Biochemical insights into Energy Coupling Factor (ECF) transporters and exploration of the inhibitory potential of novel binders
ECF transporters' structure, mechanism, and potential as novel antimicrobial targets
The thesis of Yue Li investigates ECF transporters' structure, mechanism, and potential as novel antimicrobial targets. ABC transporters, ubiquitous across life, utilize ATP hydrolysis to translocate diverse substrates across membranes via conserved cytoplasmic nucleotide-binding domains. Their Type III subclass (energy coupling factor transporters, ECF transporters), exclusive to prokaryotes, employs distinct micronutrient uptake mechanisms.
Li: ‘PdxU2, the substrate binding domain for microbial vitamin B6 uptake in ECF transporters, was cloned from a deep sea hyperthermophilic archaeon Pyrococcus abyssi and purified using detergent to main stability. A low-resolution structure (4.6 Å) was obtained, but ligand binding remained unresolved.
Mechanistic studies performed with ECF-PanT and ECF-FolT2 from Lactobacillus delbrueckii which transport vitamin B5 and B9 and reconstituted in proteoliposomes, showed that the transporters require ATP hydrolysis, and are not very sensitive to pH but have significant thermal sensitivity, indicating substantial conformational rearrangements during catalysis.
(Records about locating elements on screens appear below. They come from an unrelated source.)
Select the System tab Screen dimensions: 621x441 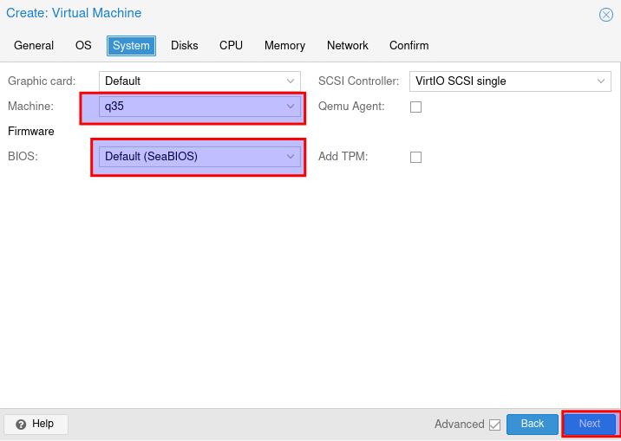131,46
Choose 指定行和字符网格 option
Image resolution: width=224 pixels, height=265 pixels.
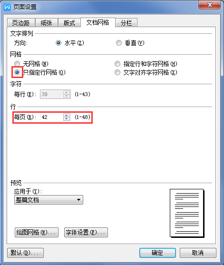[117, 64]
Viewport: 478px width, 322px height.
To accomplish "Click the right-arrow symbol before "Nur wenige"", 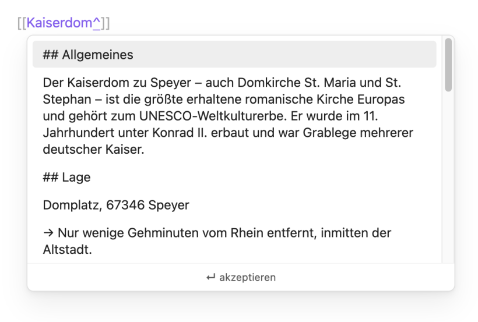I will (x=48, y=233).
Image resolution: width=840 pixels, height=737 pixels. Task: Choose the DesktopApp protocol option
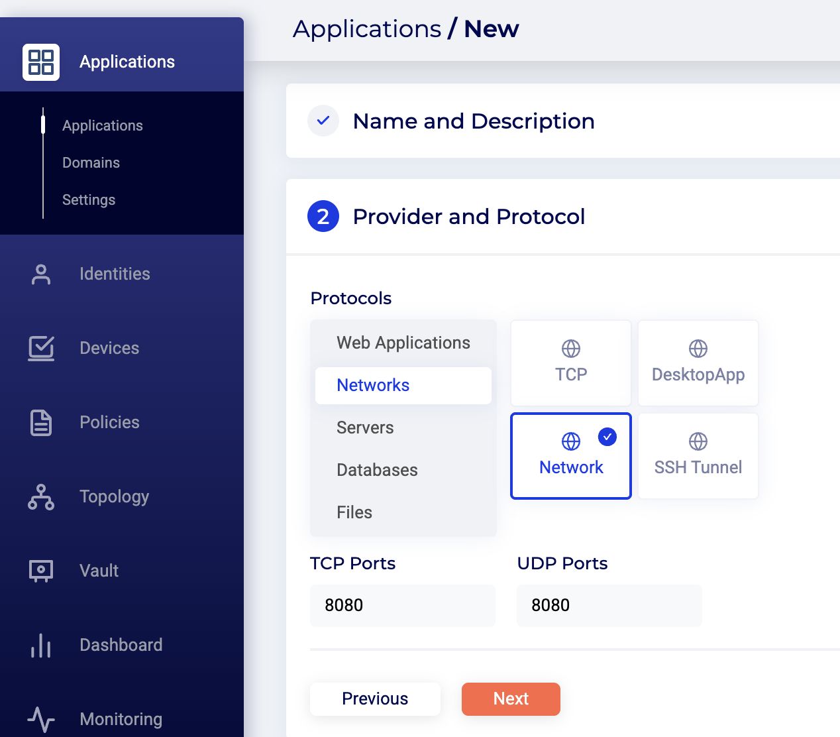tap(698, 363)
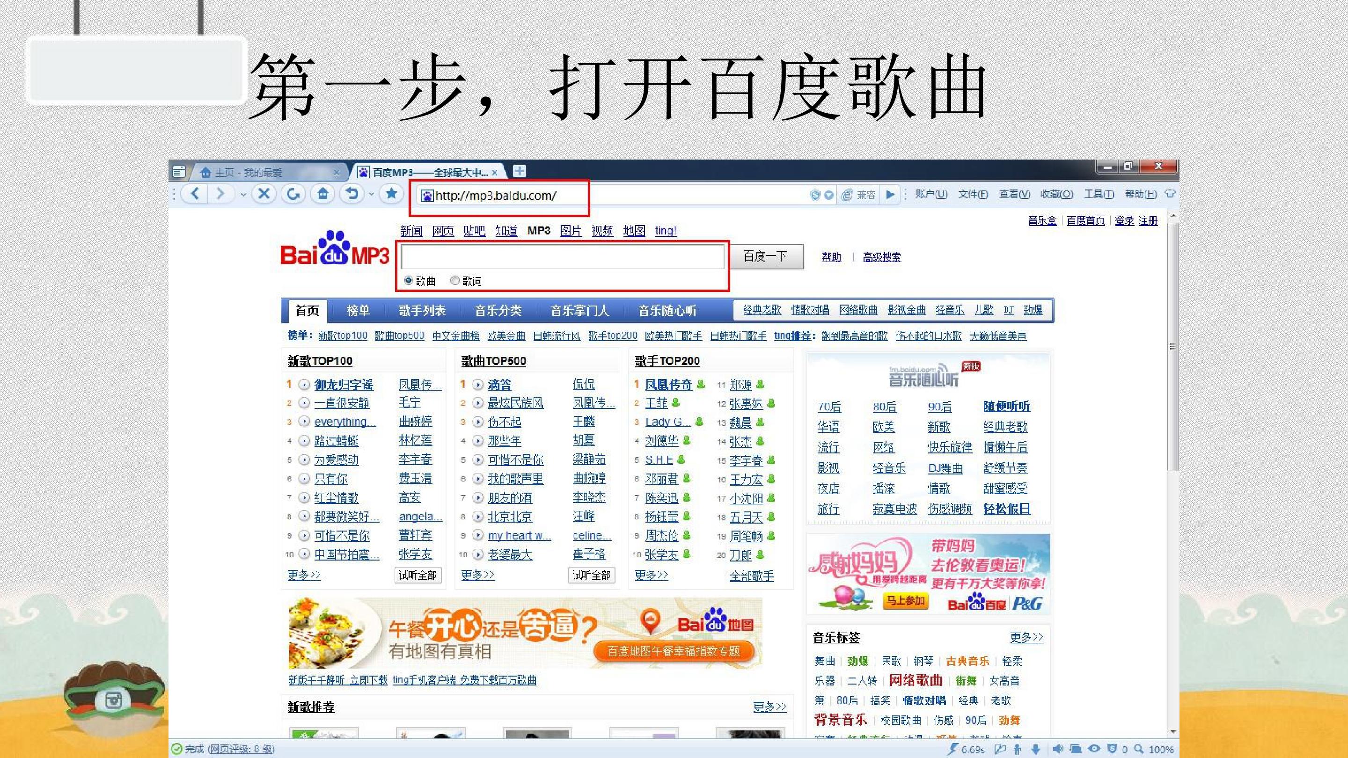Select the 歌曲 radio button

[409, 281]
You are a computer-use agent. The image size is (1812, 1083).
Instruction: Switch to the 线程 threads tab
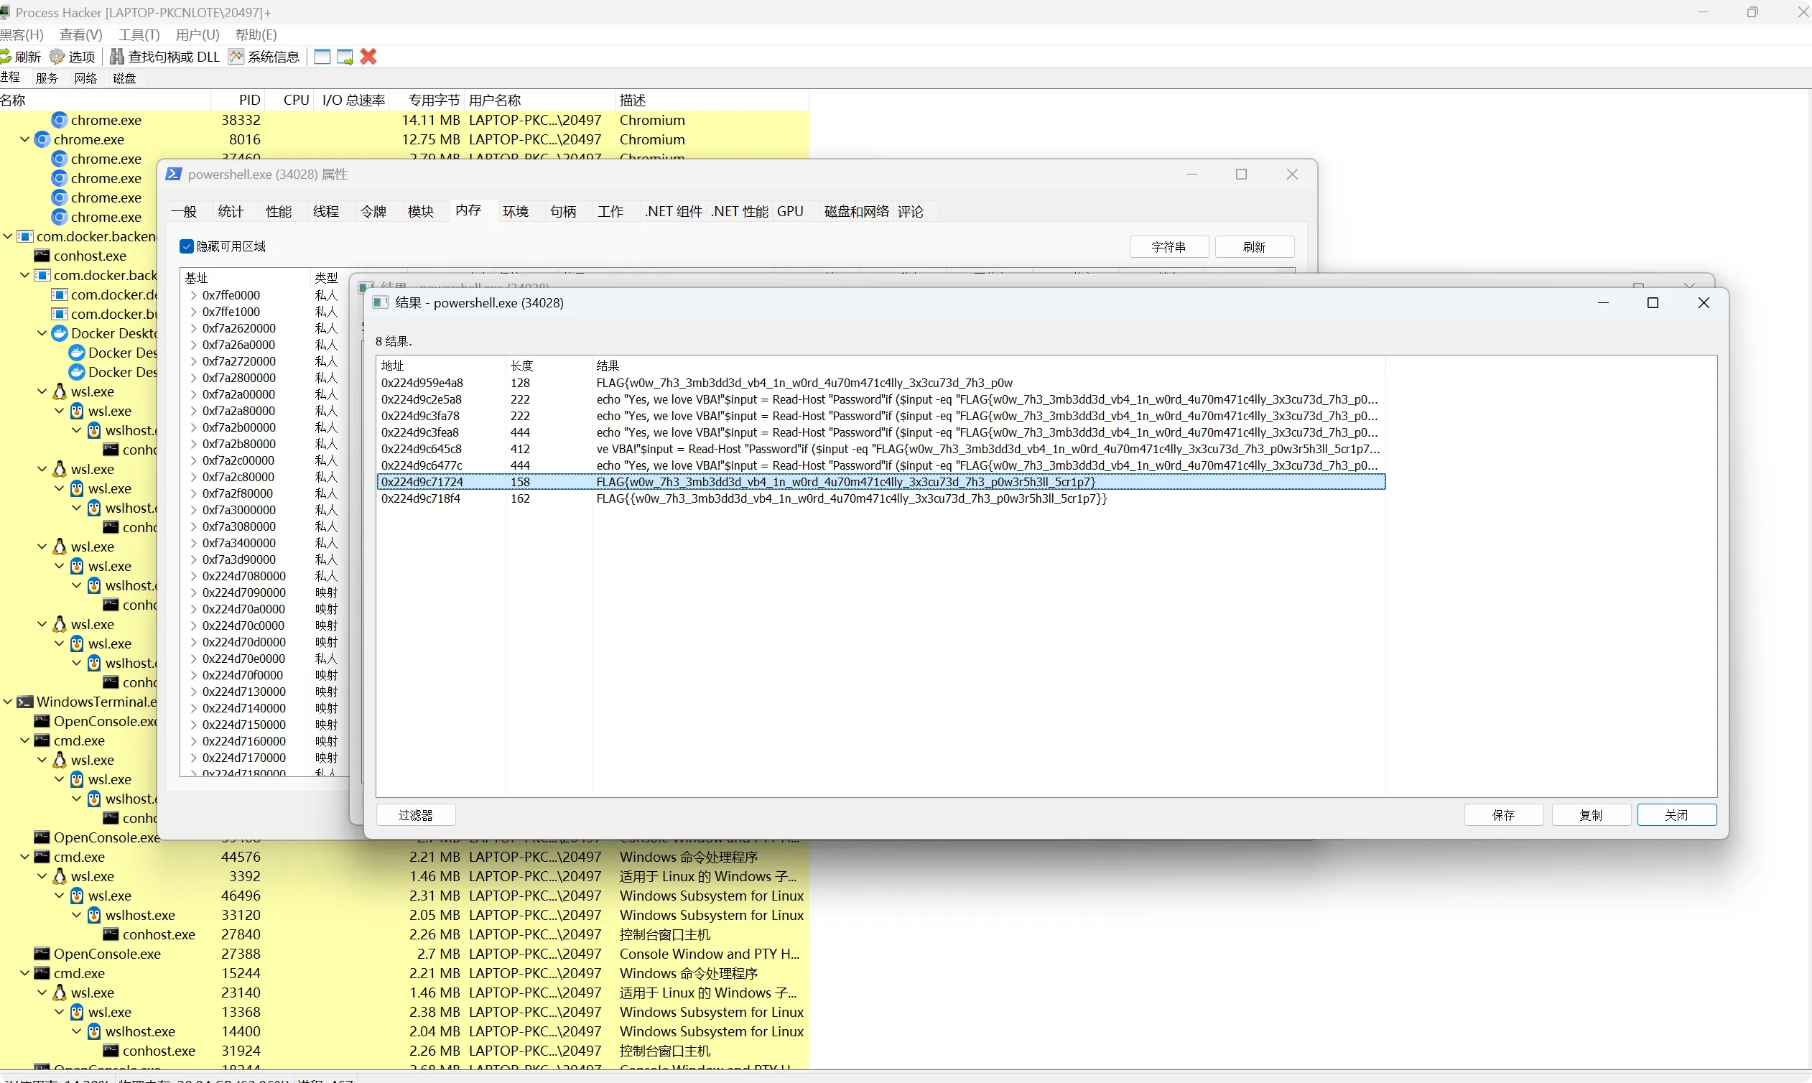click(x=325, y=212)
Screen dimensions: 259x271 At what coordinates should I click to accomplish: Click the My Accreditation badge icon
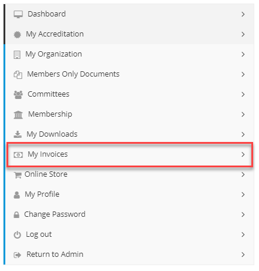[17, 35]
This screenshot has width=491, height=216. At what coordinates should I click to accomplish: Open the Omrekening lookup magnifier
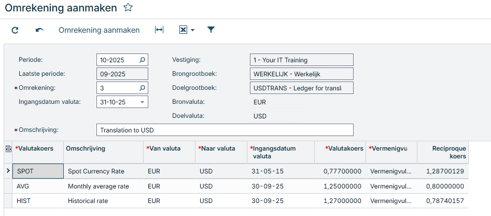142,88
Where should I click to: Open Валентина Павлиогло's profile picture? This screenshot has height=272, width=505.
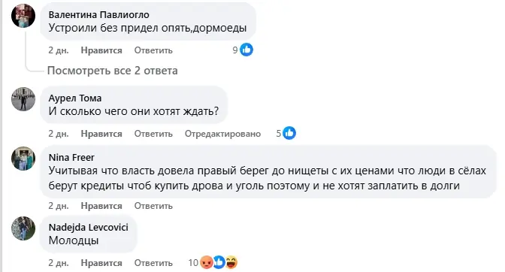click(x=23, y=16)
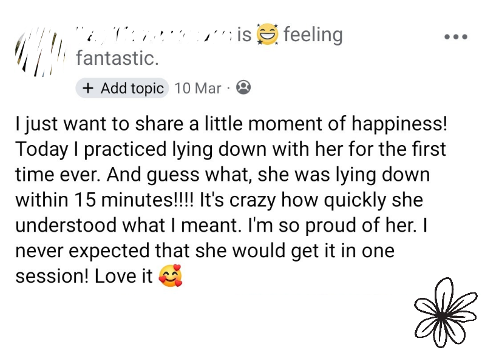Image resolution: width=482 pixels, height=350 pixels.
Task: Click the smiling hearts emoji after 'Love it'
Action: [170, 277]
ECF transporters are exclusive to prokaryotes, including pathogens, and are a hitherto underexplored drug target. A systematic structure-activity relationship (SAR) study of ECF inhibitors identified key inhibition determinants. We confirmed our inhibitors' antimicrobial activity against the human pathogen S. pneumoniae and demonstrated effectiveness correlates with ECF transporter expression, establishing them as novel druggable targets against antimicrobial resistance.
Nanobodies (Nbs), featuring monomeric architecture and high-affinity specificity, are powerful structural tools. We generated nanobodies against ECF-PanT. Biochemical validation confirmed binding, and proteoliposome uptake assays demonstrated Nb inhibition of ATP-dependent transport. Two Nbs exhibited nanomolar affinity for ECF-FolT2. Cryo-EM structures of Nb-ECF-FolT2 in detergent micelles revealed Nb binding sites on nucleotide binding domain (EcfA), and the complexes were found in the apo-conformation.’